Task directions => Recast the lines of the data below as a numbered list, leaving out any blank lines. Omit the pictures from your answer.

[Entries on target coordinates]

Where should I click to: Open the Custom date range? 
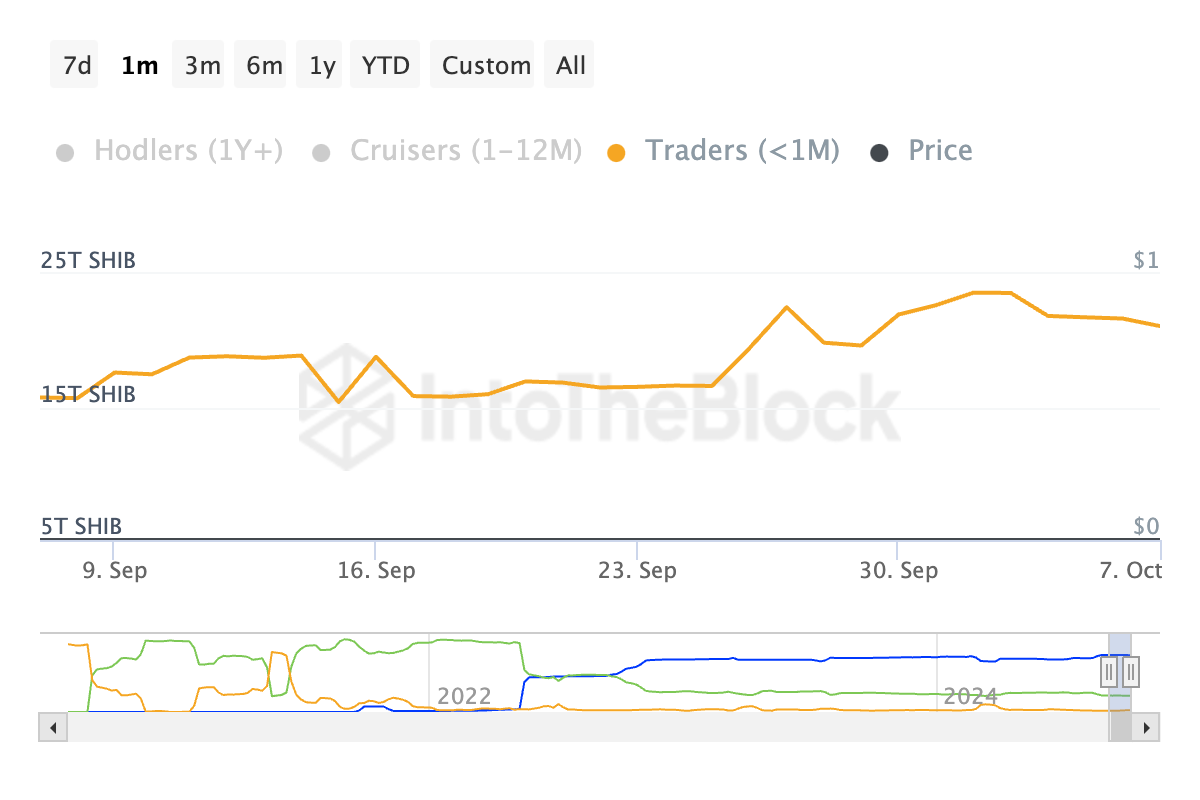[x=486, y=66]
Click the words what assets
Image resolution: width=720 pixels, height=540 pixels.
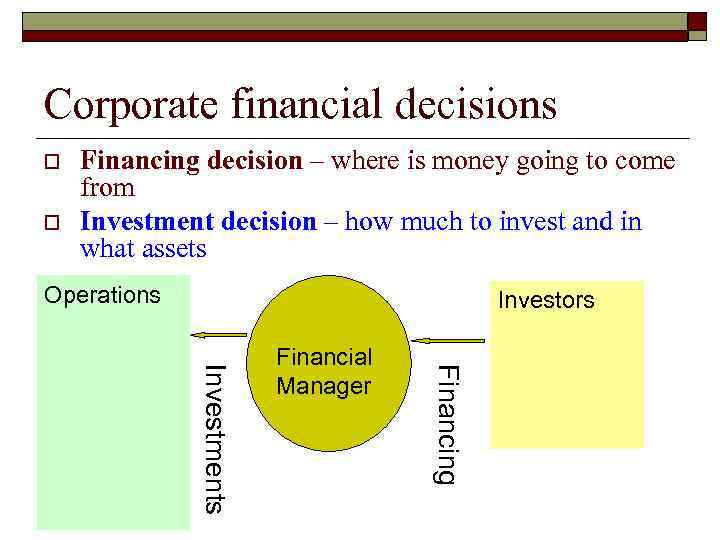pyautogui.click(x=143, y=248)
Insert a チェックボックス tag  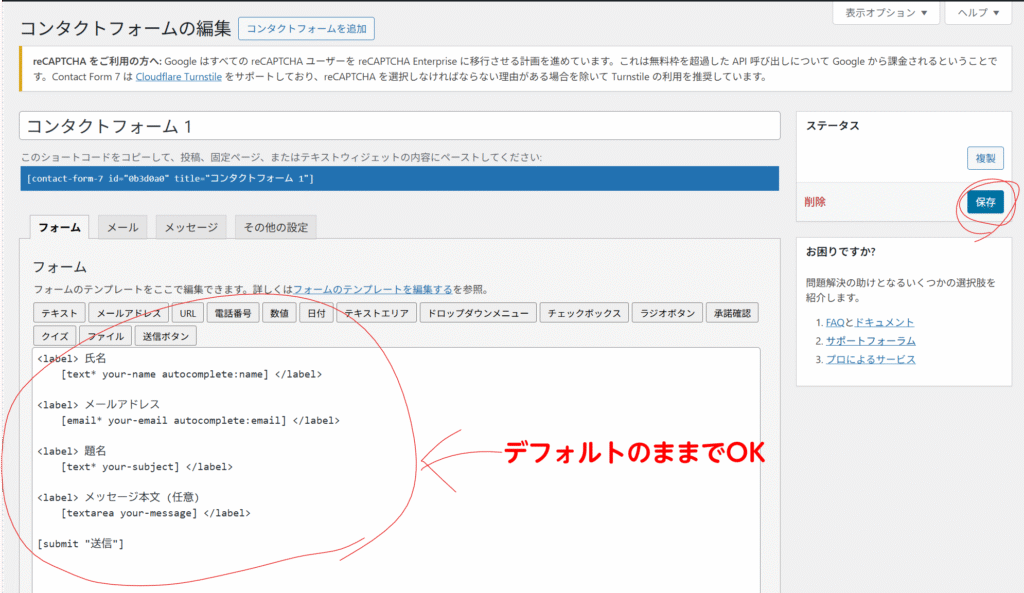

Full answer =>
1. Where should I click to: Open the Custom date range? 
2. [x=486, y=66]
3. Click the words what assets
4. Image resolution: width=720 pixels, height=540 pixels.
5. pyautogui.click(x=143, y=248)
6. Insert a チェックボックス tag  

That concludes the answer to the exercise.